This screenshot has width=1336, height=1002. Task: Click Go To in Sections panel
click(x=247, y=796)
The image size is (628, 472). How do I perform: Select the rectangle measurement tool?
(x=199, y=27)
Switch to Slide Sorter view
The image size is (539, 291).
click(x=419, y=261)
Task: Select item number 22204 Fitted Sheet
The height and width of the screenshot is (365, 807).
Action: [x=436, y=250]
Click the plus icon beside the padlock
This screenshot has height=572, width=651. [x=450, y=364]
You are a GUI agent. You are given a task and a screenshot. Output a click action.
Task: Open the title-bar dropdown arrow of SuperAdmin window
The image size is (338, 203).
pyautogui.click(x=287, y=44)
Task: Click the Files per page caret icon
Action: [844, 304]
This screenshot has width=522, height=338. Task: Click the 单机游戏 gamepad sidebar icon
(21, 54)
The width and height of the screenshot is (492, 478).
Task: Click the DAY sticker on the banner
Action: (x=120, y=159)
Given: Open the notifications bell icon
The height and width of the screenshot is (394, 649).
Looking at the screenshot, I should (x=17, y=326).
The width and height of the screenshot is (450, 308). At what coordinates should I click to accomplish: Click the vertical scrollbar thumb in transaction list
◆ ◆ ◆ ◆ ◆
What you are asked to do: Reproduce the records word for word from their first line through the line containing "This screenshot has height=572, width=651.", including both of those lines.

Solution to the problem:
This screenshot has width=1336, height=1002. Task: Click Go To in Sections panel
click(x=247, y=796)
The image size is (628, 472). How do I perform: Select the rectangle measurement tool?
(x=199, y=27)
Switch to Slide Sorter view
The image size is (539, 291).
click(x=419, y=261)
Task: Select item number 22204 Fitted Sheet
The height and width of the screenshot is (365, 807).
Action: [x=436, y=250]
Click the plus icon beside the padlock
This screenshot has height=572, width=651. [x=450, y=364]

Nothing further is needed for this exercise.